February 18, 2008 11:00pm
A TEARY Wally Lewis has told how he contemplated killing himself during a long battle with depression.
The rugby league legend revealed his bouts of depression were induced by the fear of having an on-air epileptic seizure or stroke while presenting sport news for Channel 9.
Lewis said he had struggled with epilepsy since he was 19, but it had been kept secret during his football career.
Former players expressed shock at Lewis's admissions in Woman's Day and on A Current Affair.
"He has told me since he actually had epileptic fits during games I played in and I would never have known," former teammate John Ribot told The Courier-Mail .
Wally's game battle
Doctors took out a 5cm by 3cm damaged piece of Lewis's brain in an operation last year that ended the seizures.

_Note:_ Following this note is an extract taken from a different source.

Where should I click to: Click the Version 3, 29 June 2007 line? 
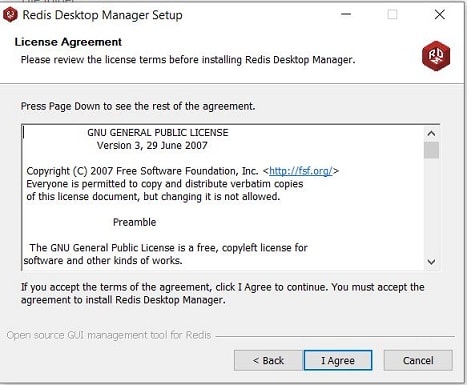152,145
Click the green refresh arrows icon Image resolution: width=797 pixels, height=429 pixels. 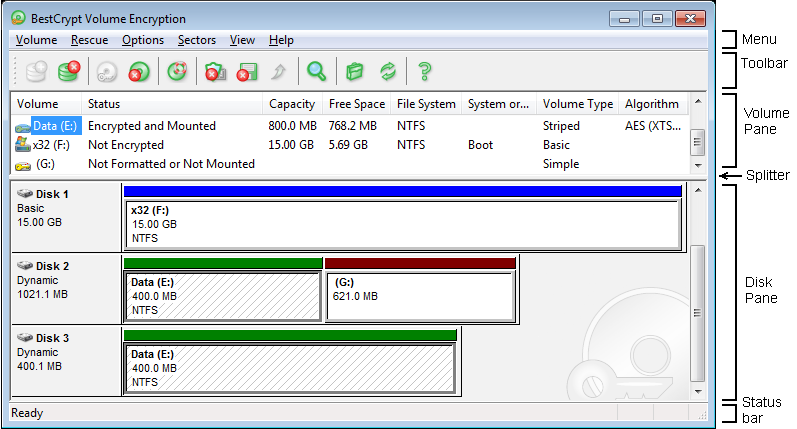pos(387,71)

The aftermath left one of Queensland's rugby league legends with restricted language and cognitive skills.
The agonising road to recovery included acute memory loss with painful headaches.
"The pain was unbearable," he said. "I had painkillers but I was very scared of becoming addicted, so I'd take half a tablet rather than a full one."
Jacqui said her husband was "basically lost to the nightmare of seizures for about 20 years".
"Things were getting really bad two years before the operation," she said. "We'd argue a lot as I was terrified he'd have a seizure while driving back down the mountain from his commitments at Channel 9."
But Jacqui said the dark days of Lewis's depression were behind them, with Lewis back on air and returning to the confident man of old.
"Thanks to the operation he has control of his life again," she said. "The difference in Wally is like night and day."
Lewis revealed his darkest days followed his on-air seizure in November 2006 in the lead-up to, and following, the operation he had.
"I was dirty on the world. No one could help me," he said.
"The only thing I was thinking about was screwing up on air again.
"I used to arrive on the set of Channel 9 every night and I'd be absolutely petrified that something was going to happen on camera.
"When the seizures did occur I'd sink down and think, how much longer do I have to deal with this?"
In the candid interviews Lewis also revealed he bawled "like a kid" while breaking down in front of doctors who quizzed him about his recovery.
He said the fear of an on-air stroke and the embarrassment it could cause his family plagued him for years.
"Suicide was something I thought of every two or three days," he told A Current Affair last night. "I went to the jetty that runs off my backyard and I thought: Do I just jump off? Do I put myself in a bag filled with bricks? How do I do it?"
The depth of Lewis's despair came as a shock to friends, family and his legion of fans throughout the country.
But Jacqui said her husband had made a remarkable comeback and his memory was getting better all the time.
"You don't just take out a piece of brain and expect to bounce back straight away."
For his part, Lewis said he had been buoyed by the large amount of fan mail received.
"The letters, cards and emails blew me out of the water," he said. "I will get back to every person to say thank you."